Task prompt |
Set down each entry exactly; omit images.

(Data)

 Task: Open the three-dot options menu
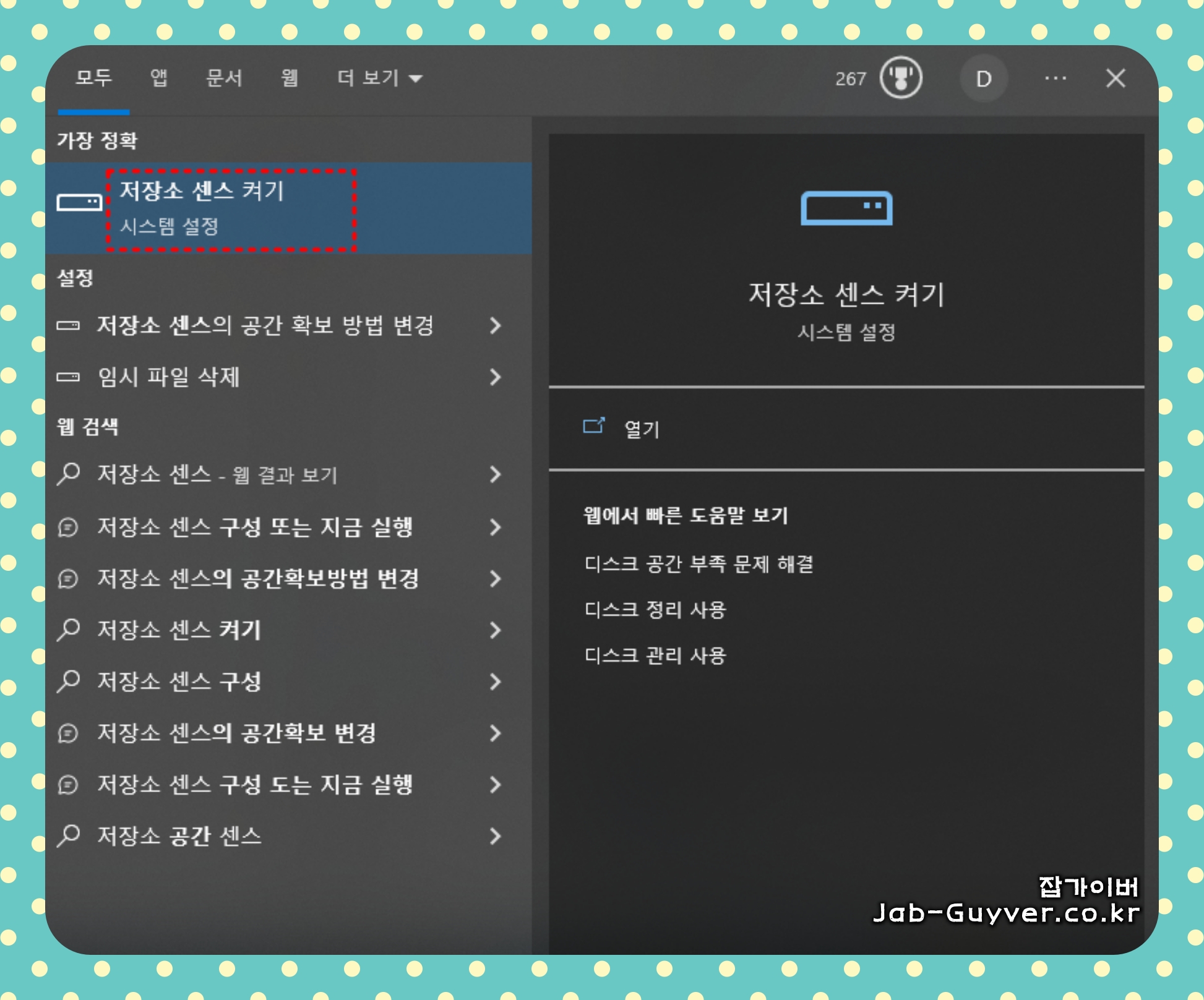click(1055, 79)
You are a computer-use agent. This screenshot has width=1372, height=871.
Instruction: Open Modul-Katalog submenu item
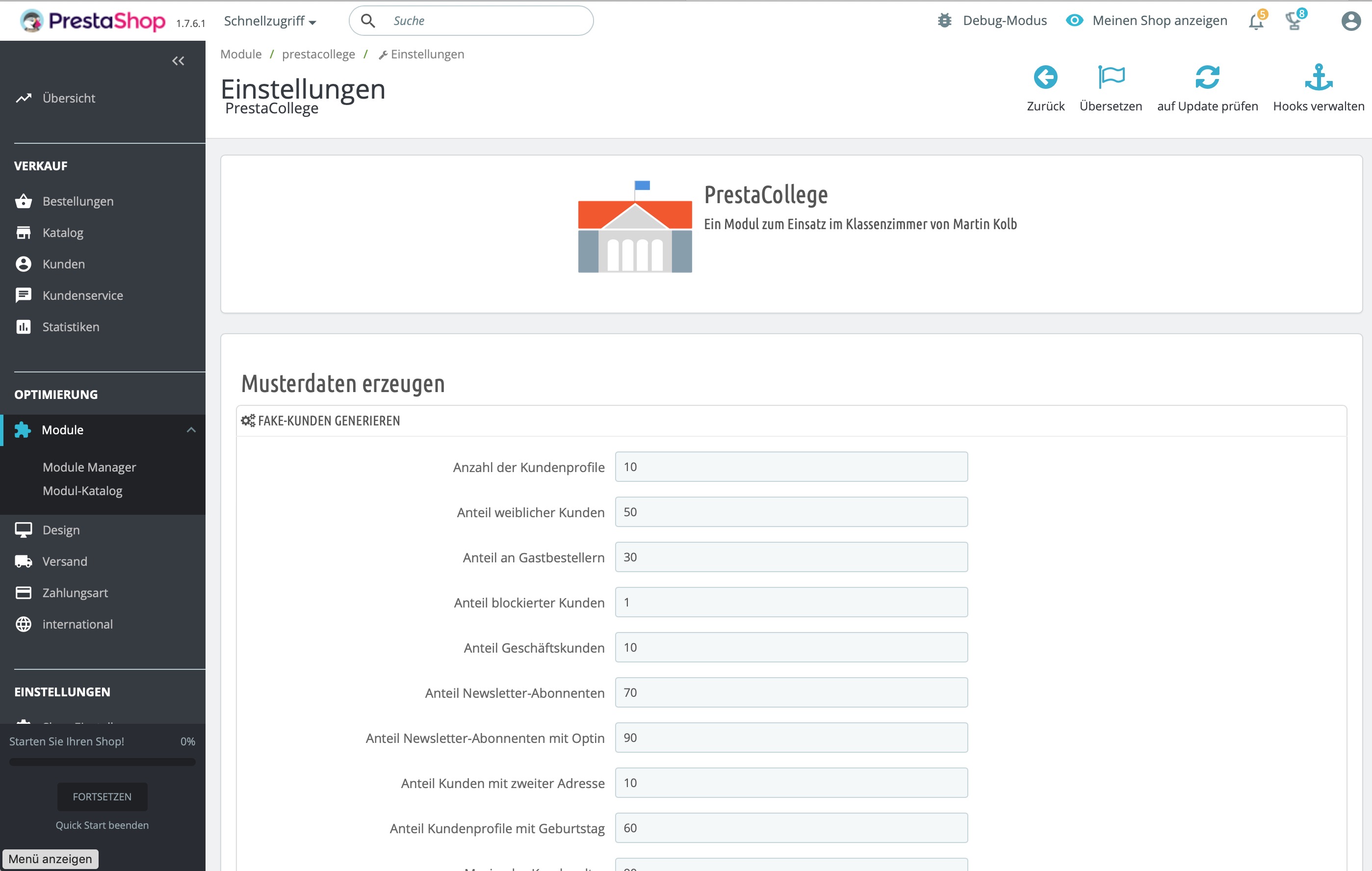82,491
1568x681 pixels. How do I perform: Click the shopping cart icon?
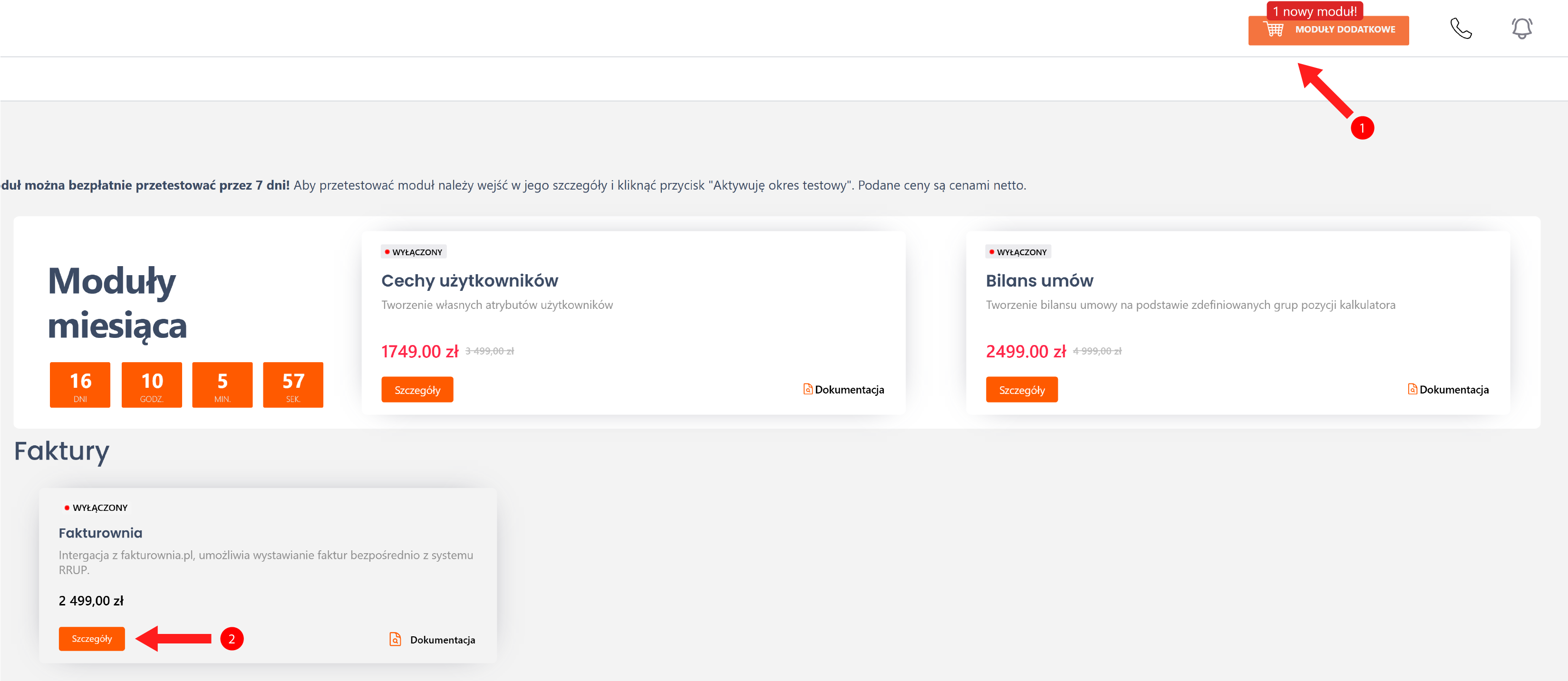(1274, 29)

(End Data)

Exercise result |
 Task: Open the three-dot options menu
click(1055, 79)
You are a computer-use agent. This screenshot has width=1372, height=871.
Instruction: Open Modul-Katalog submenu item
82,491
1568x681 pixels. How do I perform: Click the shopping cart icon?
(1274, 29)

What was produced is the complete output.